TASK
Repeat the entries below exactly. Begin with the first line and end with the line that contains "Sidebar Slides Full (341, 872)".

[[ INPUT RECORDS, beginning ]]

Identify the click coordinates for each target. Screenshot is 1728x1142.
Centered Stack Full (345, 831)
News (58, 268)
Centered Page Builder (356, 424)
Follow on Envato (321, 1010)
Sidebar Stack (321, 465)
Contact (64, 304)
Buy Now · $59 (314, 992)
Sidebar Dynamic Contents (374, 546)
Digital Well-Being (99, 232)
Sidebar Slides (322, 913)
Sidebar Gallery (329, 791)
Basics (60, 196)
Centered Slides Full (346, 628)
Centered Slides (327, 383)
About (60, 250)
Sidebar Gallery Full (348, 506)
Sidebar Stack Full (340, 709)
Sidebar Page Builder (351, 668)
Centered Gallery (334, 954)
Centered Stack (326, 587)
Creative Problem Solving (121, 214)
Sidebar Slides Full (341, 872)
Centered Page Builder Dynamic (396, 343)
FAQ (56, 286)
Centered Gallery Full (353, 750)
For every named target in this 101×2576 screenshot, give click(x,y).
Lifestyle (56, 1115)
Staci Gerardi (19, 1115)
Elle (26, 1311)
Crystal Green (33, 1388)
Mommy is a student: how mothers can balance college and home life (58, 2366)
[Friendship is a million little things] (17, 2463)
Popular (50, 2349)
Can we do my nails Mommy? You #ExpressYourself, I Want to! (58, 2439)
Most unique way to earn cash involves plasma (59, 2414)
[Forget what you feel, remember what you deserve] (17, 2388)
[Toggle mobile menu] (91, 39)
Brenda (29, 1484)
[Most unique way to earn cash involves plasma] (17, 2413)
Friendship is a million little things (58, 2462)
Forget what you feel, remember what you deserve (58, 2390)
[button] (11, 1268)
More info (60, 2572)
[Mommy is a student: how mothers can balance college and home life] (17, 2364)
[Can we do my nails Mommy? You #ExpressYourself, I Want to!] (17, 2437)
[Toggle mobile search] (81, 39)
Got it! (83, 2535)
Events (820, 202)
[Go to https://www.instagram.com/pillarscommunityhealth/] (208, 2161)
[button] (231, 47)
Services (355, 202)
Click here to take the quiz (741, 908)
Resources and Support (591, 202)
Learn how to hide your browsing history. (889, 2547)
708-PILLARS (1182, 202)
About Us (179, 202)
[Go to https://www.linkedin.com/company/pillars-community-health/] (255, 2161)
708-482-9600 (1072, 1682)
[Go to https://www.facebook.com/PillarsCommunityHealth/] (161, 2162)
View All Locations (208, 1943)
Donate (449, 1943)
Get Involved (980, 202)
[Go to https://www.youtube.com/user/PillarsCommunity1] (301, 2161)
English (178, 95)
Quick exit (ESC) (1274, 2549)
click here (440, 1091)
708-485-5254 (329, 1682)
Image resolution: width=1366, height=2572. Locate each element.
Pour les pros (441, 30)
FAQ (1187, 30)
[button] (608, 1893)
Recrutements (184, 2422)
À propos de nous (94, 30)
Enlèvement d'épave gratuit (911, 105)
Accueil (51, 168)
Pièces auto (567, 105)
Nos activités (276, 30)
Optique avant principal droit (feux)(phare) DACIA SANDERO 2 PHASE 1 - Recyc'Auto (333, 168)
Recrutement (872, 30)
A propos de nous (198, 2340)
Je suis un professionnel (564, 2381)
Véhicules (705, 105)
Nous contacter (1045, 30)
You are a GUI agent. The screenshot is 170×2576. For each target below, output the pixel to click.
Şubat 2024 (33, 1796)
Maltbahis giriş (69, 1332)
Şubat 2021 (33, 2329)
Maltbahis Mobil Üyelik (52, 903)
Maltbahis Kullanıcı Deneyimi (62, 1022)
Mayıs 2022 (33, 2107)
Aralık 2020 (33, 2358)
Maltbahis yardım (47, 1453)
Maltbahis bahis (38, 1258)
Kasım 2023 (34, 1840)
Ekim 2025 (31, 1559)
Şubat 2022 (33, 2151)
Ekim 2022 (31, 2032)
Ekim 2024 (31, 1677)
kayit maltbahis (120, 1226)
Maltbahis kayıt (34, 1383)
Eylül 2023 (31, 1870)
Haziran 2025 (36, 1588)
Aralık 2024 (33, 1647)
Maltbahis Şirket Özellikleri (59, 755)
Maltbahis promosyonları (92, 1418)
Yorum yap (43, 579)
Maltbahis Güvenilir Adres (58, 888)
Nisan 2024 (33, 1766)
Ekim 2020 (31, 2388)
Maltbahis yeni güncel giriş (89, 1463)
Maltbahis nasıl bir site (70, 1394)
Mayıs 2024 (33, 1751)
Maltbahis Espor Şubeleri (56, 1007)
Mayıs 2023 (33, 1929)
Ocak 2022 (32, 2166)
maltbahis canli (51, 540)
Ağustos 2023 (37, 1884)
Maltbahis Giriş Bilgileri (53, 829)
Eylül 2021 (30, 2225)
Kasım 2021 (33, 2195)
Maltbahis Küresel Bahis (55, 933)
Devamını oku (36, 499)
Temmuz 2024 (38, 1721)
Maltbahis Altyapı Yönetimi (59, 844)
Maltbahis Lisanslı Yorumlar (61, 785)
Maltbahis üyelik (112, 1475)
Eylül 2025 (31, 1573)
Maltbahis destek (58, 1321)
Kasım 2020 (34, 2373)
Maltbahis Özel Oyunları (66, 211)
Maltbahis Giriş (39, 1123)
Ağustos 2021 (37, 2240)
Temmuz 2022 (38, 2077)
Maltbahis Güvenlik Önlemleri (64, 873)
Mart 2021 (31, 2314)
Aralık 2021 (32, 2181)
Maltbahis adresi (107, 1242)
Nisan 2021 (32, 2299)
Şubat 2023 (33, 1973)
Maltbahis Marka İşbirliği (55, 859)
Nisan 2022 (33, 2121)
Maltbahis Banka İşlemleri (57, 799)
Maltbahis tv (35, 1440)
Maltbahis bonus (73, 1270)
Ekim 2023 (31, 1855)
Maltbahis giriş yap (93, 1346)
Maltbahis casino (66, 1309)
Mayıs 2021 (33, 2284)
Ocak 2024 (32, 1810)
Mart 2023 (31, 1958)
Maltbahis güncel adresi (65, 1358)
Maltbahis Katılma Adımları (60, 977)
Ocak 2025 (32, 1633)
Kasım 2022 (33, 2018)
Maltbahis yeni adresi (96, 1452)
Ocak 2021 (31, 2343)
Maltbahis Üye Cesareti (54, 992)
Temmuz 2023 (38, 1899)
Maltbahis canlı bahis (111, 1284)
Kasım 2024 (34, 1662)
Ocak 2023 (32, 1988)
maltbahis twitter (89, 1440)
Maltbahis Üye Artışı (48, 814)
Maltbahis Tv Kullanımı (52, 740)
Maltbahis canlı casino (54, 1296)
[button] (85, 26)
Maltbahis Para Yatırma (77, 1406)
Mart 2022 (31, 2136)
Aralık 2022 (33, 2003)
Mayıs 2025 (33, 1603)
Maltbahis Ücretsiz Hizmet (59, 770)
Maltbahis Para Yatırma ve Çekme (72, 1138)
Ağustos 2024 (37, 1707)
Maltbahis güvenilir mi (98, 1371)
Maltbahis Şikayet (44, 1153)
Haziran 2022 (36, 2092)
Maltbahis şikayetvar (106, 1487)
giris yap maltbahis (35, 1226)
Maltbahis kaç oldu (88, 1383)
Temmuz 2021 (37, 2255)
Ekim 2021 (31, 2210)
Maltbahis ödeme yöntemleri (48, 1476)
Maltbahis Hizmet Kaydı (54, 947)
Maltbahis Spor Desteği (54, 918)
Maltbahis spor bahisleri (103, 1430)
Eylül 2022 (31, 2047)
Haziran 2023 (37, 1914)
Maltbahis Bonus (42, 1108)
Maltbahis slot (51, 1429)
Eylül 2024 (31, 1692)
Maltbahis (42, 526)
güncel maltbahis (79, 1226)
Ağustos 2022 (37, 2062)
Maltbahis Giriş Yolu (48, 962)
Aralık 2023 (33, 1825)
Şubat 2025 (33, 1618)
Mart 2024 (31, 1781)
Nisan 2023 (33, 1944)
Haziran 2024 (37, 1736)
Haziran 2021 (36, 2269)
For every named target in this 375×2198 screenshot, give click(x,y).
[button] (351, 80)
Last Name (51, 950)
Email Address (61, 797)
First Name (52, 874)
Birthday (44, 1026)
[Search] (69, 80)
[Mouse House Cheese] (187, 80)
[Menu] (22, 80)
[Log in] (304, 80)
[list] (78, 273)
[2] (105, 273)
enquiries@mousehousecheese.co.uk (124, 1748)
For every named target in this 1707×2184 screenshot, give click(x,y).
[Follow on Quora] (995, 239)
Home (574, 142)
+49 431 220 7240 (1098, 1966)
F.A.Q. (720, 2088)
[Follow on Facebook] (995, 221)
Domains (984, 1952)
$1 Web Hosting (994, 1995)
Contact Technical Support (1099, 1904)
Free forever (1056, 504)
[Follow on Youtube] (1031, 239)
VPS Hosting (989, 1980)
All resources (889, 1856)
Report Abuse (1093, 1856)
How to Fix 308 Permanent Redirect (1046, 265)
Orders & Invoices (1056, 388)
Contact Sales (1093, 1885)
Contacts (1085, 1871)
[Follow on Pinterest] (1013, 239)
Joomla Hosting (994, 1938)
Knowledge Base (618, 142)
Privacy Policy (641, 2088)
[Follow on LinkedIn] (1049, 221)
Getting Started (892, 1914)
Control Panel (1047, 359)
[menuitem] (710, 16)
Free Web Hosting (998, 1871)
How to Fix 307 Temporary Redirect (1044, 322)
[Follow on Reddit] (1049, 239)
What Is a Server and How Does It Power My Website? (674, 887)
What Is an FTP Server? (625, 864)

[[ INPUT RECORDS, end ]]

OUTPUT
Identify the click coordinates for each target. Screenshot is 1728x1142.
Centered Stack Full (345, 831)
News (58, 268)
Centered Page Builder (356, 424)
Follow on Envato (321, 1010)
Sidebar Stack (321, 465)
Contact (64, 304)
Buy Now · $59 (314, 992)
Sidebar Dynamic Contents (374, 546)
Digital Well-Being (99, 232)
Sidebar Slides (322, 913)
Sidebar Gallery (329, 791)
Basics (60, 196)
Centered Slides Full (346, 628)
Centered Slides (327, 383)
About (60, 250)
Sidebar Gallery Full (348, 506)
Sidebar Stack Full (340, 709)
Sidebar Page Builder (351, 668)
Centered Gallery (334, 954)
Centered Stack (326, 587)
Creative Problem Solving (121, 214)
Sidebar Slides Full (341, 872)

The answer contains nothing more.